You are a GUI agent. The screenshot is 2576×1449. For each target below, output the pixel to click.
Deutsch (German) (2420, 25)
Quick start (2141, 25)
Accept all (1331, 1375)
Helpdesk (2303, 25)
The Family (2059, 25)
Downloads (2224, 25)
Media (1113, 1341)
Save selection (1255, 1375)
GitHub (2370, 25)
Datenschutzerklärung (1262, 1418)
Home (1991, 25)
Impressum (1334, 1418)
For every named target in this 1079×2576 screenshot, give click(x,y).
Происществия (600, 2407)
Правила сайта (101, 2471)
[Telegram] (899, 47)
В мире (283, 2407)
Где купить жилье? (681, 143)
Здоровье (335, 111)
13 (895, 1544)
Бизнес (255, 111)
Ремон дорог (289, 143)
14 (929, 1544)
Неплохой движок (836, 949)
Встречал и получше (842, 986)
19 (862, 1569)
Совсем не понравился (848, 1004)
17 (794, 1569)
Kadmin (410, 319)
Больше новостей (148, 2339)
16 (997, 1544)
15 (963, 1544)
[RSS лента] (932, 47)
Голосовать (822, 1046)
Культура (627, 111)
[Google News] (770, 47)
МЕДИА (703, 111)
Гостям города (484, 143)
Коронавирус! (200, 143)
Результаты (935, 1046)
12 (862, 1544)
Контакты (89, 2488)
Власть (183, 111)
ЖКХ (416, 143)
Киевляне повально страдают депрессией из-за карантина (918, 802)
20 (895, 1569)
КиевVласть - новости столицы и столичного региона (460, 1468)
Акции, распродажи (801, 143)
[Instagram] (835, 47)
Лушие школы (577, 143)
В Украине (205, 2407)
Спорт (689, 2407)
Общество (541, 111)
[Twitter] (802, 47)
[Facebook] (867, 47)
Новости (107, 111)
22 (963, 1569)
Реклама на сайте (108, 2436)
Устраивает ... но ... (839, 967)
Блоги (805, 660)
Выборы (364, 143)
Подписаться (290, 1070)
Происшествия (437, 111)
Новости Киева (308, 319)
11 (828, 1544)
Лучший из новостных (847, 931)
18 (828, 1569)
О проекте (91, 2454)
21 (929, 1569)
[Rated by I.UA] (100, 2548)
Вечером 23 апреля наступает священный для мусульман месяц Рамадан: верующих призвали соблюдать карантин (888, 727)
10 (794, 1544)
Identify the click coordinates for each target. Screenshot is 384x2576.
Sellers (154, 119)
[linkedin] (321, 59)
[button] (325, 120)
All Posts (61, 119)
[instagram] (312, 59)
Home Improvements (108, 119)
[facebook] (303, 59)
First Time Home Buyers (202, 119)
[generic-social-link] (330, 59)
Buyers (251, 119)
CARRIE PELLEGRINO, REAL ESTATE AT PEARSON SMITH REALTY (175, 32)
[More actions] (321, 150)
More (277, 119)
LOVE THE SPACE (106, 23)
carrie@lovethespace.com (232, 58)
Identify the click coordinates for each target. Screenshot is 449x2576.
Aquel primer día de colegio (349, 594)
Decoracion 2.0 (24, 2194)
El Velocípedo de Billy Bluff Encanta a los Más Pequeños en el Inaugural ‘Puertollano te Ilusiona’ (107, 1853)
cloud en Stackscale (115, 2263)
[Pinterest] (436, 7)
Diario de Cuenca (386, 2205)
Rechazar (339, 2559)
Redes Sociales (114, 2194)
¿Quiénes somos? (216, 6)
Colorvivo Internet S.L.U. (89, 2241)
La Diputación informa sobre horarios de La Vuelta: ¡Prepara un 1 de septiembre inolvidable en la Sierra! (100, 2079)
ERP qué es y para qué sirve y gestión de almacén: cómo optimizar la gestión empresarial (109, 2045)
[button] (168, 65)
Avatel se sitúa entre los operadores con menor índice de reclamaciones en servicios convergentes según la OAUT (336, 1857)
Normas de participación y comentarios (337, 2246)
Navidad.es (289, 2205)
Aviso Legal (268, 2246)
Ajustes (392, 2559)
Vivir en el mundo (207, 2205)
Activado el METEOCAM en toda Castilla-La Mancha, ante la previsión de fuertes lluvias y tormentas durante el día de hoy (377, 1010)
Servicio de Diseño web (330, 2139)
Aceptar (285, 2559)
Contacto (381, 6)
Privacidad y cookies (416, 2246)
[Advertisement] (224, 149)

◆ ◆ ◆

Exercise prompt: Where a line of the records has the string "coordinates", copy that line.

Solution for this exercise:
Identify the click coordinates for each target. Screenshot is 384x2576.
Identify the click coordinates for each target. Screenshot is 449x2576.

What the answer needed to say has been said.